# DIRECTIVE
Pick out each line in the items below that contains the word "into", and copy those lines.

Entries from a dataset
+ + + + + + +

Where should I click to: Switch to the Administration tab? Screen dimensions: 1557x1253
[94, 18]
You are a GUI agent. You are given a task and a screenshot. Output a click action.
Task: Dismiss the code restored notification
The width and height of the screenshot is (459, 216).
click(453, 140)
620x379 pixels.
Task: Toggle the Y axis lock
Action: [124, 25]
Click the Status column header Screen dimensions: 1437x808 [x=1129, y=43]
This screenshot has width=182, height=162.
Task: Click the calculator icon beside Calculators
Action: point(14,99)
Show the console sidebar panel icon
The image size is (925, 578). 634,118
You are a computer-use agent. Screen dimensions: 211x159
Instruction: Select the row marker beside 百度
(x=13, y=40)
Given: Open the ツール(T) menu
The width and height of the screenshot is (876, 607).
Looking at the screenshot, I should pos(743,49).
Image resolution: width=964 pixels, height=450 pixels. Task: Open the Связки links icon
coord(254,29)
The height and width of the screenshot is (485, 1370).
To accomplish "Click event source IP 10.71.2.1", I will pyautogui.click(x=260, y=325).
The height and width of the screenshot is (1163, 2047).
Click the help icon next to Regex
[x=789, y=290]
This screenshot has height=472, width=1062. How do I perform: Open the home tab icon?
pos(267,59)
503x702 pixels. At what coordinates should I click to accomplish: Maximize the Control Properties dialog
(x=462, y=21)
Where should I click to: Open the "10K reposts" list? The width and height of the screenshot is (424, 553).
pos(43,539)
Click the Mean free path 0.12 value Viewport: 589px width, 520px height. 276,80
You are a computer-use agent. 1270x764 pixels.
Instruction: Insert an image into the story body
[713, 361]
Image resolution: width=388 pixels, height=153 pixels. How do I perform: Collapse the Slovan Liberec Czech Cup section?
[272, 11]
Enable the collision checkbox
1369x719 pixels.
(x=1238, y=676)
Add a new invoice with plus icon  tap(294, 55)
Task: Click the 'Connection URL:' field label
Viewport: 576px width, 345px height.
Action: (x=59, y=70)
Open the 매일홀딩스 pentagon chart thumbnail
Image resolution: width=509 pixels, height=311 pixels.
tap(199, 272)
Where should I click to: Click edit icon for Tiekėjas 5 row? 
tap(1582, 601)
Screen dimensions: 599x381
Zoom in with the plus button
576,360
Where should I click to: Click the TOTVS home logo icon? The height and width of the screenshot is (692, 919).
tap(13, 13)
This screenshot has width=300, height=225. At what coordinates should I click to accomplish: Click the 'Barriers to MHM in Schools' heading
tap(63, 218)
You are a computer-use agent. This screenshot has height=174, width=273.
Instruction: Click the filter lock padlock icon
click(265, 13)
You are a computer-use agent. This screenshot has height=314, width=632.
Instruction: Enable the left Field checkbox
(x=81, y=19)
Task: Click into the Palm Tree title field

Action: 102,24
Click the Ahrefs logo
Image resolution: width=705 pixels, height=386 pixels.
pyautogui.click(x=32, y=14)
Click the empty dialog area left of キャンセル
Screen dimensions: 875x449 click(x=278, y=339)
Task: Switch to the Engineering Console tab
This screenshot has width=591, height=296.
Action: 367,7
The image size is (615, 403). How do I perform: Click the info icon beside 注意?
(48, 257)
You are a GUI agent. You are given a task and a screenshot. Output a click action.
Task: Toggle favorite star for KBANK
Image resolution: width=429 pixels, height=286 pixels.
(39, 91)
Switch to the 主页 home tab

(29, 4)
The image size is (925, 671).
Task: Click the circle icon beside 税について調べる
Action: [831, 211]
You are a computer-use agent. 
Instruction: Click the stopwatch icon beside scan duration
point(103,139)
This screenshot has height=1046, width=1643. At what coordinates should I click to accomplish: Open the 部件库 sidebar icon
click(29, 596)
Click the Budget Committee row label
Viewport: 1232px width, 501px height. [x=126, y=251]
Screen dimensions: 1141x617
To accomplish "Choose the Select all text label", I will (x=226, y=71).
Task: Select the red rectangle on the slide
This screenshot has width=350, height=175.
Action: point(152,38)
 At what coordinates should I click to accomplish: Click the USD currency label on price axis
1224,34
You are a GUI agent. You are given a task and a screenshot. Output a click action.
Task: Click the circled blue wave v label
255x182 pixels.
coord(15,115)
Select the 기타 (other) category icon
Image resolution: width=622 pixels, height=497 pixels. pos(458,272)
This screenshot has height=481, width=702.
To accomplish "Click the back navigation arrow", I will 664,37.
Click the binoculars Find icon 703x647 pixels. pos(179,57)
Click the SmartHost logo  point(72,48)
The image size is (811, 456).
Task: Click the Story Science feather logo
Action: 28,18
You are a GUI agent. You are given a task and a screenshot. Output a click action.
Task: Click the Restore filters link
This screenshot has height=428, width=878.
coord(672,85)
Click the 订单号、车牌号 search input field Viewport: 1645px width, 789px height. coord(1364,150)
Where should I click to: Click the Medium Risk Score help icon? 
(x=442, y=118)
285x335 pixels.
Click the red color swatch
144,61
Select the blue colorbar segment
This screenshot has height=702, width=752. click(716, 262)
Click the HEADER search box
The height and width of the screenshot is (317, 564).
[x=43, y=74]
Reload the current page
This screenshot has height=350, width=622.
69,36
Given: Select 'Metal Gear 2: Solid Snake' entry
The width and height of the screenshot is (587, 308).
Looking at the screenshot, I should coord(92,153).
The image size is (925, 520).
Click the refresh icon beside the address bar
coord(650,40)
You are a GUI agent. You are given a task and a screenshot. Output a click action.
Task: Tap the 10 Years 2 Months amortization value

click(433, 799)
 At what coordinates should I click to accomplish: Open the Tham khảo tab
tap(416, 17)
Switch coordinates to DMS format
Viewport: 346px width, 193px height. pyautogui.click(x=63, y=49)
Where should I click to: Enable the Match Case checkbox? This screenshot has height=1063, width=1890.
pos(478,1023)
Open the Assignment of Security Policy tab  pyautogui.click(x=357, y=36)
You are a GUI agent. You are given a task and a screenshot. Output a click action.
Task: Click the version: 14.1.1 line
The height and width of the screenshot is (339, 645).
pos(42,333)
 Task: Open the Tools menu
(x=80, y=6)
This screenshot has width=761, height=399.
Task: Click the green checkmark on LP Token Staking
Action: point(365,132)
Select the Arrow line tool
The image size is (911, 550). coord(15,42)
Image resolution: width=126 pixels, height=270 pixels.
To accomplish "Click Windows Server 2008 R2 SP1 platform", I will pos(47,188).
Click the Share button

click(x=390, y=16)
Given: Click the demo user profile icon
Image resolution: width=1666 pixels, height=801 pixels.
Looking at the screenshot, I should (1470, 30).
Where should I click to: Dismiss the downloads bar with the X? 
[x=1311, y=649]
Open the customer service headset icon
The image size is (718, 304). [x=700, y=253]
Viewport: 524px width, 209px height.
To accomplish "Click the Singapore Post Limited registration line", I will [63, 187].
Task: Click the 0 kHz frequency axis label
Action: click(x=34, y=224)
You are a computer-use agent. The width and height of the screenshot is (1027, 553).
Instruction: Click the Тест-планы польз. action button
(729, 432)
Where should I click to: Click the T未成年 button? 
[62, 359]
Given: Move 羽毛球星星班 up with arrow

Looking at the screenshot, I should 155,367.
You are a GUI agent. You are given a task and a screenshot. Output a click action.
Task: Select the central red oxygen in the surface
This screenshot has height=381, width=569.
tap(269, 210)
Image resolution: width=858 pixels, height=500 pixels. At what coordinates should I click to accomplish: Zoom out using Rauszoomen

+ + + + + + +

# THE ANSWER
Instruction: Insert an image into the story body
Task: Click into the Palm Tree title field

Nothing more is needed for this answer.